-- WHAT YOU NEED TO DO --
Each line of the data below from the one holding "YouTube (32, 1807)" to the one holding "Hair Growth (103, 2346)", inclusive, is to be reproduced exactly; no other line belongs in the answer.

[Start of Attachment]

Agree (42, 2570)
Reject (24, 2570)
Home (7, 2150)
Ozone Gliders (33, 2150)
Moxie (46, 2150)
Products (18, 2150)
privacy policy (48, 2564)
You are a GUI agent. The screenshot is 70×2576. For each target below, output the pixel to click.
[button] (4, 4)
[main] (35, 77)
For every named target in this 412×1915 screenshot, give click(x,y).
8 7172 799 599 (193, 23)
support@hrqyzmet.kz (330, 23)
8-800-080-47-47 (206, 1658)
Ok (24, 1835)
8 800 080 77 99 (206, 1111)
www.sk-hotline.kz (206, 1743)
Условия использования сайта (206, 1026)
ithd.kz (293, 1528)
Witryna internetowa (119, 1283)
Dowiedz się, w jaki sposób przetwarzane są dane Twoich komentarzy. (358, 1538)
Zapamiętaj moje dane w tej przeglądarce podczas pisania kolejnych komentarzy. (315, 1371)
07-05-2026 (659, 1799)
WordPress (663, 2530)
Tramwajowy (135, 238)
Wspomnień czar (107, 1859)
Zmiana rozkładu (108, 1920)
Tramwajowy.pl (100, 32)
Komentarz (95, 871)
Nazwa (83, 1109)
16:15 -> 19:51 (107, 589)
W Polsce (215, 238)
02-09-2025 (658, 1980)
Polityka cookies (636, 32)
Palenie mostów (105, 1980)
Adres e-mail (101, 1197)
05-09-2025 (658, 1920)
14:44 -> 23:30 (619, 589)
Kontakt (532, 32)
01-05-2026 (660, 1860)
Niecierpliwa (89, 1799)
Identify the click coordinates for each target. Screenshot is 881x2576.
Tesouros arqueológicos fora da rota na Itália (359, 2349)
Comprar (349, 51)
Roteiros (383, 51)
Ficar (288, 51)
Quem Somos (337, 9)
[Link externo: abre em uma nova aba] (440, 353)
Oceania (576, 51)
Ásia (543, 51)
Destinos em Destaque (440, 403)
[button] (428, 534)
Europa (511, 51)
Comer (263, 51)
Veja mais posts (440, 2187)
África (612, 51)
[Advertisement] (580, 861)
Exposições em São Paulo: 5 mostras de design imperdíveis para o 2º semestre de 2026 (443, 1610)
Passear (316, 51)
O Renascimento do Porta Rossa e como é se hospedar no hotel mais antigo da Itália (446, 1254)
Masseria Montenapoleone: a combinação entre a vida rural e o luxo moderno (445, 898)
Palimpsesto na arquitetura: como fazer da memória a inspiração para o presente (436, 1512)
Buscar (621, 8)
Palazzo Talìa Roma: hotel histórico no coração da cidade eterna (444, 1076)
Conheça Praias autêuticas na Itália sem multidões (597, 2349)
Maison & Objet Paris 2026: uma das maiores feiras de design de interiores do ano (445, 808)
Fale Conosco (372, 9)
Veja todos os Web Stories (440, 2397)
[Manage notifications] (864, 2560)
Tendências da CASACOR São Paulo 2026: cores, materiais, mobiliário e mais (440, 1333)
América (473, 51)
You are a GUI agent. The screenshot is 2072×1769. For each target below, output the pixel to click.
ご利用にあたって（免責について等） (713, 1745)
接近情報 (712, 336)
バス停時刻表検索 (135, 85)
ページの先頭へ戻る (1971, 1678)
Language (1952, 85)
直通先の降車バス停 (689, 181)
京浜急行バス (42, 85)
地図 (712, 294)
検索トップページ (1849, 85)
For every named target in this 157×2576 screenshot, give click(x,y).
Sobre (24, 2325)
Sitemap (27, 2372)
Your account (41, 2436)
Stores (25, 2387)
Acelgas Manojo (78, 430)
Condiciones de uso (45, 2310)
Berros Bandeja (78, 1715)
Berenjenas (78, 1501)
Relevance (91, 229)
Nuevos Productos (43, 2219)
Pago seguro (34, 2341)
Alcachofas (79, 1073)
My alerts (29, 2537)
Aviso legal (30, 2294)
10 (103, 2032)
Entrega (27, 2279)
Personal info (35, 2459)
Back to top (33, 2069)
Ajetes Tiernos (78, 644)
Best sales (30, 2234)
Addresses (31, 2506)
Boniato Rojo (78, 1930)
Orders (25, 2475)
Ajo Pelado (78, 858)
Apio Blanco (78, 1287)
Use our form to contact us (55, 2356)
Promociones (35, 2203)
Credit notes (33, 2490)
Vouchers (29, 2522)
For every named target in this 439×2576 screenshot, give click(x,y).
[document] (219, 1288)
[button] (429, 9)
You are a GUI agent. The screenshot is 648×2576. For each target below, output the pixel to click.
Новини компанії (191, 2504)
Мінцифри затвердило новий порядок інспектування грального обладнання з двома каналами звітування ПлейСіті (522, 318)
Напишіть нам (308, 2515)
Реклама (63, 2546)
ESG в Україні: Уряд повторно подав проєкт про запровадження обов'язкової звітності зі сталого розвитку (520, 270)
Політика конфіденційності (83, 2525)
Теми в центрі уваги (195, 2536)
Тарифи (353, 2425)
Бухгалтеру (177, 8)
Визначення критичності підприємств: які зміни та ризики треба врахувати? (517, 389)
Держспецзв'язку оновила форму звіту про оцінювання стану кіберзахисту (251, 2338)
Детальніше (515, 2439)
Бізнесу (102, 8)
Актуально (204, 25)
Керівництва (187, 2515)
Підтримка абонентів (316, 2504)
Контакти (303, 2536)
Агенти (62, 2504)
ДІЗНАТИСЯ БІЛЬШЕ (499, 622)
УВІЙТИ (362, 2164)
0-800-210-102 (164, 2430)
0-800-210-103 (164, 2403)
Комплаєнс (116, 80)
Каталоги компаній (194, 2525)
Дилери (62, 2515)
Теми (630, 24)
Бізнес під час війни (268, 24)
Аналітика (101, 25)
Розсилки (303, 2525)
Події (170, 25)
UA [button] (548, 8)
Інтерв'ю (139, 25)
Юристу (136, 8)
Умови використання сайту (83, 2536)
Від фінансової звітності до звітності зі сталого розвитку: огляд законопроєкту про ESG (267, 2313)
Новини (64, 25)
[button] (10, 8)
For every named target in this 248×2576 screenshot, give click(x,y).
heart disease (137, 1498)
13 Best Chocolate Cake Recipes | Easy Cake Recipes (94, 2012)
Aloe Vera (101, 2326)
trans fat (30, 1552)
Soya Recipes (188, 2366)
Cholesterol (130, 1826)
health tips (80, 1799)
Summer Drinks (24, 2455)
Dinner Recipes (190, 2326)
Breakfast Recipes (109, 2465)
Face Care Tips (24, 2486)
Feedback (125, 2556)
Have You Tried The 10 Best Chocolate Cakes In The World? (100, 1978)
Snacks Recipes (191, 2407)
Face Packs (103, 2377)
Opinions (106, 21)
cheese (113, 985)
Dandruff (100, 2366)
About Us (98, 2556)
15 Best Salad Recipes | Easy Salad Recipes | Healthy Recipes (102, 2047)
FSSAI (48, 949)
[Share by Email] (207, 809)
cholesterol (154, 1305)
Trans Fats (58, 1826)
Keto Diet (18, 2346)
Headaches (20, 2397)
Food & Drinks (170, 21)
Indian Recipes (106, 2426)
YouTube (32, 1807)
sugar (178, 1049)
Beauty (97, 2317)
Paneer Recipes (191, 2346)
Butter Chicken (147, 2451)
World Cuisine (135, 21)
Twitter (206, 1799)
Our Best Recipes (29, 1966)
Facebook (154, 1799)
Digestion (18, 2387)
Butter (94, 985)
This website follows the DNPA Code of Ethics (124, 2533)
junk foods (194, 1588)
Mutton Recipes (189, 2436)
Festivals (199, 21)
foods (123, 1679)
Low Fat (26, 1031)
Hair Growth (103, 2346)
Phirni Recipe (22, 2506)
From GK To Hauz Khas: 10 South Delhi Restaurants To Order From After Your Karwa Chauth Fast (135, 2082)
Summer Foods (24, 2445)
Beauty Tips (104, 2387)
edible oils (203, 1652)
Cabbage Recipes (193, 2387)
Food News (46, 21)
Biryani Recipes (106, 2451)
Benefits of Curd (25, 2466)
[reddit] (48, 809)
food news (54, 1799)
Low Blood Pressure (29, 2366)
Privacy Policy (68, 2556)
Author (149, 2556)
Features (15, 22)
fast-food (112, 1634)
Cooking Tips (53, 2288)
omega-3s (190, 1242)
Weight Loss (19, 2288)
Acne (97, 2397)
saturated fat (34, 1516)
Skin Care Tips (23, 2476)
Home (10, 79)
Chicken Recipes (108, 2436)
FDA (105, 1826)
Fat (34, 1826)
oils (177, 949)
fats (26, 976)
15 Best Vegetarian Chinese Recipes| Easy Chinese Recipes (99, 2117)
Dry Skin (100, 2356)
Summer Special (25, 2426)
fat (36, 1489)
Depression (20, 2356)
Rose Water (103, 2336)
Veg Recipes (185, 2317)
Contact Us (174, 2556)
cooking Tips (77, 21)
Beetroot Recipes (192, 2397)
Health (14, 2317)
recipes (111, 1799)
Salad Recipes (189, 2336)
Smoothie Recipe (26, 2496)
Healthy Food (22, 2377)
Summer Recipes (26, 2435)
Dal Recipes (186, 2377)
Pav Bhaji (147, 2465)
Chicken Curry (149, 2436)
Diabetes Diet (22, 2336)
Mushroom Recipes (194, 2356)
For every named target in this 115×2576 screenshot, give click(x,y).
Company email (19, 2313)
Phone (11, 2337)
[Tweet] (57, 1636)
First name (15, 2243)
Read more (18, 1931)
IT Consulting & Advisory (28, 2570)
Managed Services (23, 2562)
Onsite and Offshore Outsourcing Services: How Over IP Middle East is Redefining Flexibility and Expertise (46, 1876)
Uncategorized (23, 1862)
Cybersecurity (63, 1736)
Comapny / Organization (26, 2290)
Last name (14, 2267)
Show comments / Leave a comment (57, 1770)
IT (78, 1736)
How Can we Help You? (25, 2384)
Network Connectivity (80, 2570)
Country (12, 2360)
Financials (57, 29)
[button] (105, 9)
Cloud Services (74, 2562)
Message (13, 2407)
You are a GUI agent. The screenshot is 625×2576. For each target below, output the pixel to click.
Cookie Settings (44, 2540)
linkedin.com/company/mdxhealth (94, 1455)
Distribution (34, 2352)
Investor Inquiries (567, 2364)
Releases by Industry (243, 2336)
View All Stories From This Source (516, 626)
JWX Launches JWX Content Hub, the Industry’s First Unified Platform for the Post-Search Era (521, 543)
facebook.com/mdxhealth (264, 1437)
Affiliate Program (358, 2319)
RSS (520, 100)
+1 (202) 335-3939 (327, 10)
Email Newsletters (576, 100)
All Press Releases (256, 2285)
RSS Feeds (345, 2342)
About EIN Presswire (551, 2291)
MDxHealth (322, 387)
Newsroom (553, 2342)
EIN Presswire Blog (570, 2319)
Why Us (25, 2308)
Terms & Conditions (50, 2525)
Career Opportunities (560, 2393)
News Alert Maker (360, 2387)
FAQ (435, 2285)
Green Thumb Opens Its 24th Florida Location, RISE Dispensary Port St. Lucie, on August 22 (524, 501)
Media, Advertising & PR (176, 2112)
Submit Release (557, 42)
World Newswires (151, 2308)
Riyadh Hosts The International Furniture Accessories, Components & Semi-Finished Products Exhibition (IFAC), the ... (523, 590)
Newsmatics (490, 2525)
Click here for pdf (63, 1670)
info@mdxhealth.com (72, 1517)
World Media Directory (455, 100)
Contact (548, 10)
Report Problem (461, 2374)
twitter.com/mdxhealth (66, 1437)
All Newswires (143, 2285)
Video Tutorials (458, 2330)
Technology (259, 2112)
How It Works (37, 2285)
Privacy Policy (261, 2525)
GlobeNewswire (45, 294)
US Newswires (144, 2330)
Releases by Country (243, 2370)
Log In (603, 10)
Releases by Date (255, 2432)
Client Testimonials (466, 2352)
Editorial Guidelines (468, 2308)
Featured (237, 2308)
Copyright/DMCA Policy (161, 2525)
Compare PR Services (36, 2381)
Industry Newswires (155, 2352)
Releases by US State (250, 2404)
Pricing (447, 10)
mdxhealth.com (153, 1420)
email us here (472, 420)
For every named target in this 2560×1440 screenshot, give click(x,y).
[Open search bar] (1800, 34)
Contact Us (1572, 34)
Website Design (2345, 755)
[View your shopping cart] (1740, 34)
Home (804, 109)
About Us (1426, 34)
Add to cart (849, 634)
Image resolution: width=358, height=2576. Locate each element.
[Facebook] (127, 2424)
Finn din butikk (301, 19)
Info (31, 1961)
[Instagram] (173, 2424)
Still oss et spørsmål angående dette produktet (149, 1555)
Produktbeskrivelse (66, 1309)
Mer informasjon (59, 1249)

[End of Attachment]

-- ANSWER TO THIS TASK --
YouTube (32, 1807)
sugar (178, 1049)
Beauty (97, 2317)
Paneer Recipes (191, 2346)
Butter Chicken (147, 2451)
World Cuisine (135, 21)
Twitter (206, 1799)
Our Best Recipes (29, 1966)
Facebook (154, 1799)
Digestion (18, 2387)
Butter (94, 985)
This website follows the DNPA Code of Ethics (124, 2533)
junk foods (194, 1588)
Mutton Recipes (189, 2436)
Festivals (199, 21)
foods (123, 1679)
Low Fat (26, 1031)
Hair Growth (103, 2346)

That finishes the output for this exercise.